To see it in action, consider the example \(\ln(e^{2}/5)\). Using the quotient rule, it is transformed to \(\ln(e^{2}) - \ln(5)\), breaking it down into two simpler parts rather than a division. It's important since it makes the logarithmic expressions more approachable and often aids in further simplification.

The transformation rule is particularly useful when the argument of the logarithm is a power of the base. When you encounter a natural logarithm with 'e' as the base, such as \(\ln(e^{n}) \), the transformation rule states that this simplifies directly to the exponent \( n \).

• Expression: \(\ln(e^2) = 2\) because \(\ln(e^n) = n\).

This is because the natural log, by definition, aims to find the power that the base \( e \) must be raised to yield the original argument. Therefore, when the argument is a direct power of \( e \), the calculation is simply the exponent itself.
In our exercise, simplifying \(\ln(e^{2})\) to \(2\) demonstrates the power of the transformation rule.
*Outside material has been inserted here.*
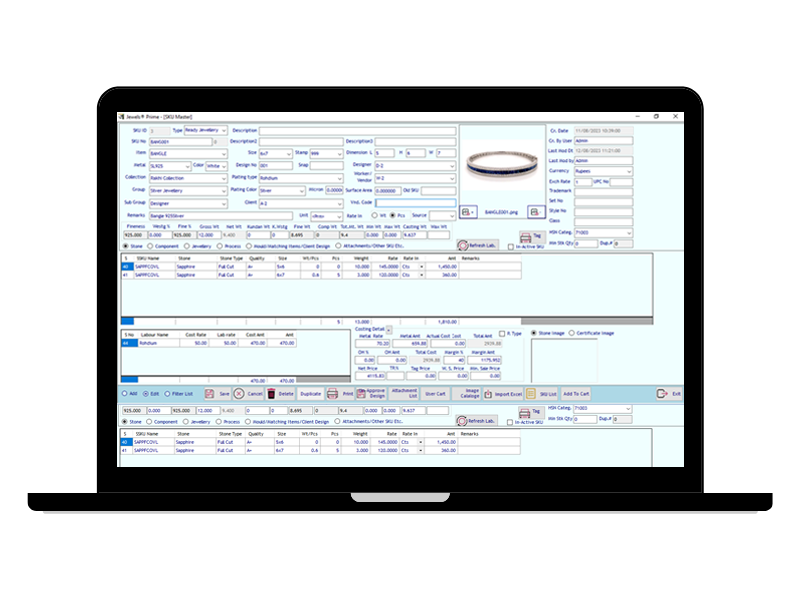Screen dimensions: 800x600
Task: Click the Exit icon in the toolbar
Action: pos(662,394)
This step essentially eliminates the logarithm, turning it into an arithmetic expression.

Expanding logarithms involves breaking down complex logarithmic expressions into their simplest components. This often utilizes multiple logarithmic properties to transform the expression into a sum, difference, and possibly products of simpler logarithms. The goal is to make the expression easier to handle or solve.

• From the problem statement: \(\ln\left(\frac{e^{2}}{5}\right)\) is expanded to \(\ln(e^{2}) - \ln(5)\).
• Using the transformation rule on \(\ln(e^{2})\), it simplifies to \(2 - \ln(5)\).

This process of breaking down the expression uses both the quotient rule and transformation rule in a sequence. It shows the versatility and power of logarithmic properties in managing and simplifying expressions. Regular practice with these ways of expanding logarithms sharpens mathematical intuition and problem-solving skills.